In this 'Hundred Models War,' Zhipu AI is undoubtedly one of the most highly anticipated players.

However, it's noteworthy that currently Zhipu AI's commercially available ChatGLM3 only has a 6B version, which still falls short of matching GPT 3.5's high-parameter commercial versions. Especially after Alibaba officially open-sourced its 72B parameter model, Zhipu will face significant pressure.

Some thought-provoking questions emerge: What exactly are Zhipu AI's competitive advantages? Where does its future development potential lie? And how should it address current challenges while exploring the implications behind its frequent financing activities?

From open-sourcing its first-generation model in March to reaching the third generation just seven months later, Zhipu AI's development has been remarkably rapid.

The latest third-generation base large language model, the ChatGLM3 series, has been released. Official reports indicate that this model's performance has significantly improved compared to the previous generation, making it the most powerful base large model under 10 billion parameters.

In detail, according to MMLU rankings, ChatGLM3-6B ranks 9th among all models of various sizes. However, the smallest of the top 8 models is Qwen-14B with 14 billion parameters. When ranked by GSM8K, ChatGLM3-6B-Base even reaches third place, surpassing GPT-3.5's score of 57.1.

ChatGLM3 performance comparison

Clearly, Zhipu AI's ambition to surpass OpenAI is not unfounded.

To deeply explore the advantages of Zhipu AI, one must start with the numerous challenges in the development and deployment of domestic large models.

The value of a new technology is most directly tested through commercialization. Among the domestic large model manufacturers, most are still in the stage of discussing technology and development. As for commercialization, they are generally in an exploratory phase.

Zhipu AI had already served the B-end market before its official startup and now boasts over 1,000 clients. This indicates its stronger prospects in industrial deployment and commercialization.

Another critical prerequisite for the deployment of large models is data security. As the only fully domestically funded and independently developed large model enterprise in China, Zhipu AI's GLM domestic chip adaptation plan offers different levels of certification and testing for various types of users and chips, ensuring true security and controllability.

This advantage, in a sense, can completely capture state-owned enterprises and large corporations with special requirements. "For state-owned enterprises and central enterprises looking to develop model capabilities or access them, Zhipu is an unavoidable option no matter what," an industry insider told Industrialist.

Additionally, there's the human factor.
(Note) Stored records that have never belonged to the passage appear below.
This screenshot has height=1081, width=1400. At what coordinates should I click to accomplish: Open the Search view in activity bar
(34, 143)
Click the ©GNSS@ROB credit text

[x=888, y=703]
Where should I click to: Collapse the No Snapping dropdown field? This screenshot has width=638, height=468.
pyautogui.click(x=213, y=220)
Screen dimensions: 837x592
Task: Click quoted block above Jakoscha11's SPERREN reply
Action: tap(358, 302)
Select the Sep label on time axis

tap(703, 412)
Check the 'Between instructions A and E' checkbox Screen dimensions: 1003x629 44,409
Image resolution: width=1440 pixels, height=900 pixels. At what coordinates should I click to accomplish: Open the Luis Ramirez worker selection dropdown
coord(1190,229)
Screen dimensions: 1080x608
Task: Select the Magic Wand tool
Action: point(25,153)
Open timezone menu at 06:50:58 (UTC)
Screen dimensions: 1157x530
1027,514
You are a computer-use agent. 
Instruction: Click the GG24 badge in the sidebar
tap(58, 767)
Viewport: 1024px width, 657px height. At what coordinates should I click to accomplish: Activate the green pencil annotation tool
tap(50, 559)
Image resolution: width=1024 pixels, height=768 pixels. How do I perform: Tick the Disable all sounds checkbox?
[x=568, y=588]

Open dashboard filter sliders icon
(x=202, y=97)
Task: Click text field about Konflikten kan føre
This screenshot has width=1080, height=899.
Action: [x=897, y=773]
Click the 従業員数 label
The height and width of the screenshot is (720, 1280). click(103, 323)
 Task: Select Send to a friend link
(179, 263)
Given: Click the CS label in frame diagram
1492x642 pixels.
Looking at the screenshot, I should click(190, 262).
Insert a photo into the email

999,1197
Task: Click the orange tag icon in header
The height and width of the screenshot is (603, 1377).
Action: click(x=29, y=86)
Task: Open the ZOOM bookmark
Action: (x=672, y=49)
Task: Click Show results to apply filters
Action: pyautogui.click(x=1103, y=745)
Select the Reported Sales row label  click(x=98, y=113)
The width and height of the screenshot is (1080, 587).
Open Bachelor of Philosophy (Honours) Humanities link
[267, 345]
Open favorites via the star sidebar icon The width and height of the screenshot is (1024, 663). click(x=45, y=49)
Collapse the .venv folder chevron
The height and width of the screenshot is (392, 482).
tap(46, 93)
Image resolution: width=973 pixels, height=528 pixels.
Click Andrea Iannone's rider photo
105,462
In the primary market, early-stage investments are all about betting on people, and this applies to all startups. Zhipu AI's "predecessor" was Tsinghua University's KEG (Knowledge Engineering Group). CEO Zhang Peng holds a Ph.D. from Tsinghua University's Computer Science Department; Chairman Liu Debing studied under Academician Gao Wen and previously served as Deputy Director of the Science and Technology Big Data Research Center at Tsinghua's Data Science Research Institute; President Wang Shaolan is a Tsinghua Innovation Leadership Ph.D.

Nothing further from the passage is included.